== Segment start ==

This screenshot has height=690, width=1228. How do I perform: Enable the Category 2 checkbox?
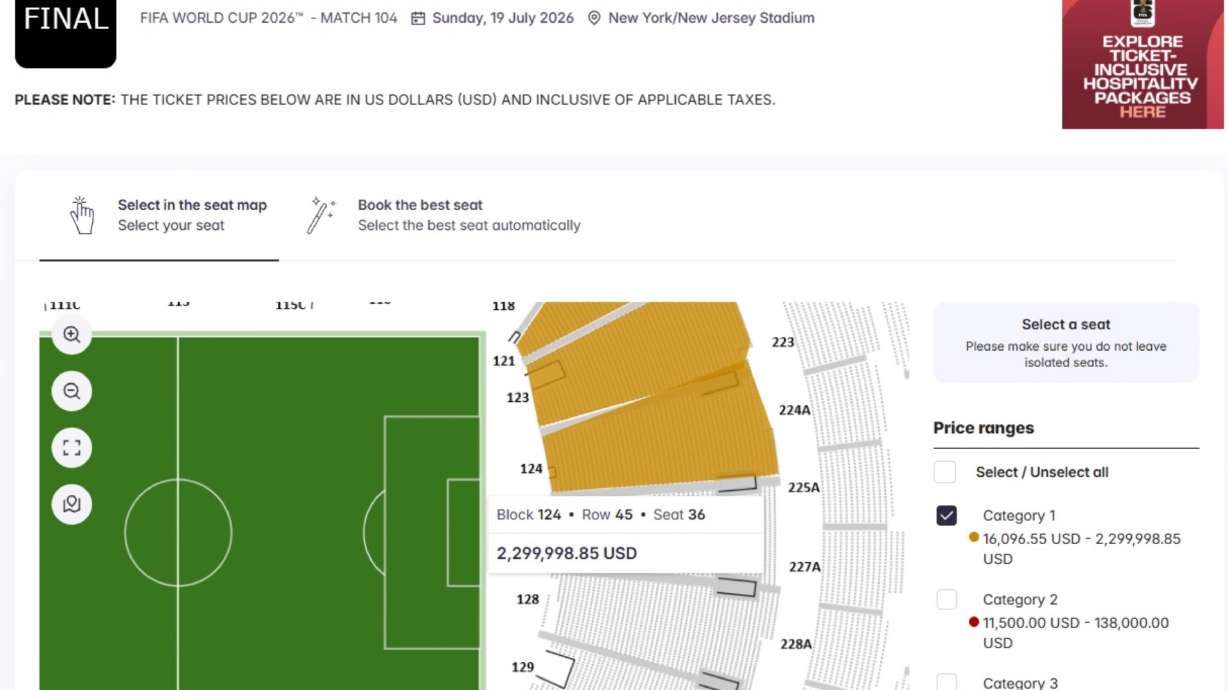(x=947, y=599)
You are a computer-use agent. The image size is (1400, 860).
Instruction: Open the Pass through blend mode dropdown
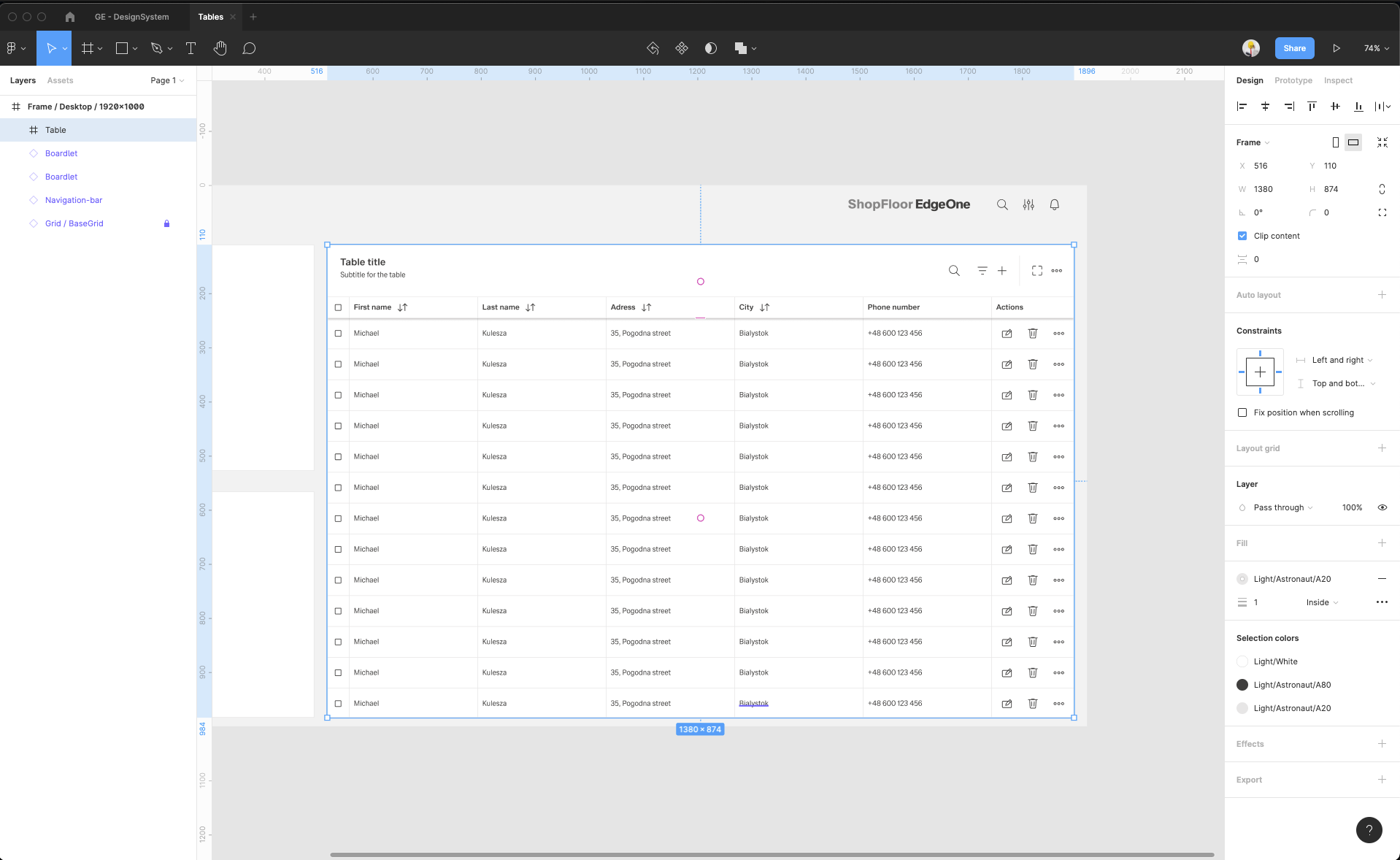[1282, 507]
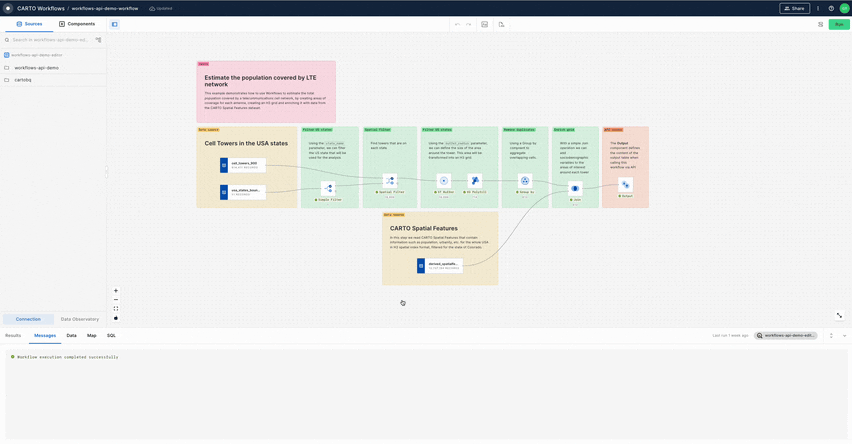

== Segment end ==

■ **Goal of the exercise**:
All entries should be restated word for word; no images belong in the copy.

■ **Answer for the task**:
This screenshot has height=690, width=1228. How do I perform: Enable the Category 2 checkbox?
(x=947, y=599)
You are a computer-use agent. The image size is (1400, 860).
Instruction: Open the Pass through blend mode dropdown
[1282, 507]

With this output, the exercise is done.